======== Extrait choisi ========

En conclusion, la Cour des comptes demande une évaluation précise des dispositifs les plus importants, pour pouvoir « supprimer les dispositifs inefficaces« .
LES EFFETS DES EXONÉRATIONS DE CHARGES SOCIALES SUR L’EMPLOI SONT DIFFICILES À ÉVALUER
La mesure de l’impact direct et/ou indirect des exonérations de charges sur l’emploi n’est pas précise. Les chiffres parus restent incertains.
Mais les exonérations de cotisations sont intégrées, depuis 25 ans, dans le cadre de la gestion des ressources humaines, dont évidemment les embauches, pour une partie au moins des employeurs. Certaines branches professionnelles et entreprises en profitent davantage que d’autres. Ces exonérations sont devenues, de fait, le plus important volet de la « politique pour l’emploi » tant par le nombre de salariés concernés que par l’importance du budget.
Le budget de la mission « travail et emploi » pour 2020 se situe à 13,5 milliards d’euros contre 66 milliards, au moins, pour les exonérations de cotisations sociales.
C’est peut-être sous cet aspect comparatif des éléments de la politique de l’emploi qu’il conviendrait de se poser des questions.

========

**Consigne**
Recopiez sans rien changer, dans l'extrait sur les exonérations de charges sociales, le passage qui s'ouvre sur les mots comprenant « Mais les exonérations » et se clôt sur « poser des questions. ».

======== Données à examiner ========

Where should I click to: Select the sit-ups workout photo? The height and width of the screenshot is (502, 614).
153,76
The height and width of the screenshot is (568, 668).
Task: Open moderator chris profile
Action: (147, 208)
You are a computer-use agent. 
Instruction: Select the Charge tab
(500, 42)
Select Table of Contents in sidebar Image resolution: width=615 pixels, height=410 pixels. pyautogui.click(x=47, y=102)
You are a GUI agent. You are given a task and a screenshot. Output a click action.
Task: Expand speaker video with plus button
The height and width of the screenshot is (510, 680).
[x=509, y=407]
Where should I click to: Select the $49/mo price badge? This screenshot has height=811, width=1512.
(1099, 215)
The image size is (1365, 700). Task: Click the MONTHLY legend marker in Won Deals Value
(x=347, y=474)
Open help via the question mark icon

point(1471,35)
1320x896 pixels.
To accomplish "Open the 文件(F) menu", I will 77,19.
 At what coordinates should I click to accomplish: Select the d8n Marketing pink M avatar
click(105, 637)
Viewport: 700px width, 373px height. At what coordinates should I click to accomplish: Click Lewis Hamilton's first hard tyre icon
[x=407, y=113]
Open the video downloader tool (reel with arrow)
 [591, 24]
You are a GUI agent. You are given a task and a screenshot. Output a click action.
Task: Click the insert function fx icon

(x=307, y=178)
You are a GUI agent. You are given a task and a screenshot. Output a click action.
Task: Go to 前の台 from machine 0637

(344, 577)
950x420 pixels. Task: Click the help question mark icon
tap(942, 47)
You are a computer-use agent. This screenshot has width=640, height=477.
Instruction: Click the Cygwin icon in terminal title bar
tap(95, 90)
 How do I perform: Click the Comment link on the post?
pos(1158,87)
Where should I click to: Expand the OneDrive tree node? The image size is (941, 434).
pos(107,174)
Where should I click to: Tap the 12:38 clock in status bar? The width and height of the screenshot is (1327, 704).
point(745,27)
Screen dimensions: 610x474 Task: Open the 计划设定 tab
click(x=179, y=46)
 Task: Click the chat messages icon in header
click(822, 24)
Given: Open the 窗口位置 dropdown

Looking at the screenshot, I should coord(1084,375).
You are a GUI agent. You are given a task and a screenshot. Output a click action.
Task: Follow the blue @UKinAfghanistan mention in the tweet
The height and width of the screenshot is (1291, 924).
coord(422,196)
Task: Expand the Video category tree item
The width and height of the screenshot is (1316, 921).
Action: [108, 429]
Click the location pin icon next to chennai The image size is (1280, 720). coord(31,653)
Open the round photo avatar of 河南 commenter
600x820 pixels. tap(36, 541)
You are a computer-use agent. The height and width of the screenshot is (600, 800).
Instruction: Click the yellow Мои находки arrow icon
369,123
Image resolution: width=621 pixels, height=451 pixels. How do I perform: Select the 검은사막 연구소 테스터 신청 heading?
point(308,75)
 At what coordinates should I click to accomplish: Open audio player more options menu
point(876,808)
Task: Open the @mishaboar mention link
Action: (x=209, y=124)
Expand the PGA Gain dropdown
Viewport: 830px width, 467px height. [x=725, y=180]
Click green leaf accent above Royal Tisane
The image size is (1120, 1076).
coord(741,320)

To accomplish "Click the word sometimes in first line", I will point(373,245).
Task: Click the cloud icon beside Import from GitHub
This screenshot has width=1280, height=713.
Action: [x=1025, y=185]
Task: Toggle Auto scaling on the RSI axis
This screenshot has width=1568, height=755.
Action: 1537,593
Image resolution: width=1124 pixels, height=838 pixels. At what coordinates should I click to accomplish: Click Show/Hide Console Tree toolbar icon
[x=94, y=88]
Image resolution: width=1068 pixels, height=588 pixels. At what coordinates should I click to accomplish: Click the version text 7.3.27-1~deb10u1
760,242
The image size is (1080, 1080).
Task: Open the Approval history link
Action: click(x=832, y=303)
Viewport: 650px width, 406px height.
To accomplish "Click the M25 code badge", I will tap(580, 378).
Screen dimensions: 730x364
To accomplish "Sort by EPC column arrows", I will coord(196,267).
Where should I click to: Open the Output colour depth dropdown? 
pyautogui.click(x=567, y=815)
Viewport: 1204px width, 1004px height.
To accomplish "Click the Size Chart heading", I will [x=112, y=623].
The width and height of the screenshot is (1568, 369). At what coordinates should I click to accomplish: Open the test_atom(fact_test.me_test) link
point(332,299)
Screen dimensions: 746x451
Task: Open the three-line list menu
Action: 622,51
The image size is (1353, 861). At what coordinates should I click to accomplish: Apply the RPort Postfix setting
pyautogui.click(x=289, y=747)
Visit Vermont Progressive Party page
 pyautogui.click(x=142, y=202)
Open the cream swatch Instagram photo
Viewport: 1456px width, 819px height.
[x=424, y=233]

========

**Résultat de l'exercice**
Mais les exonérations de cotisations sont intégrées, depuis 25 ans, dans le cadre de la gestion des ressources humaines, dont évidemment les embauches, pour une partie au moins des employeurs. Certaines branches professionnelles et entreprises en profitent davantage que d’autres. Ces exonérations sont devenues, de fait, le plus important volet de la « politique pour l’emploi » tant par le nombre de salariés concernés que par l’importance du budget.
Le budget de la mission « travail et emploi » pour 2020 se situe à 13,5 milliards d’euros contre 66 milliards, au moins, pour les exonérations de cotisations sociales.
C’est peut-être sous cet aspect comparatif des éléments de la politique de l’emploi qu’il conviendrait de se poser des questions.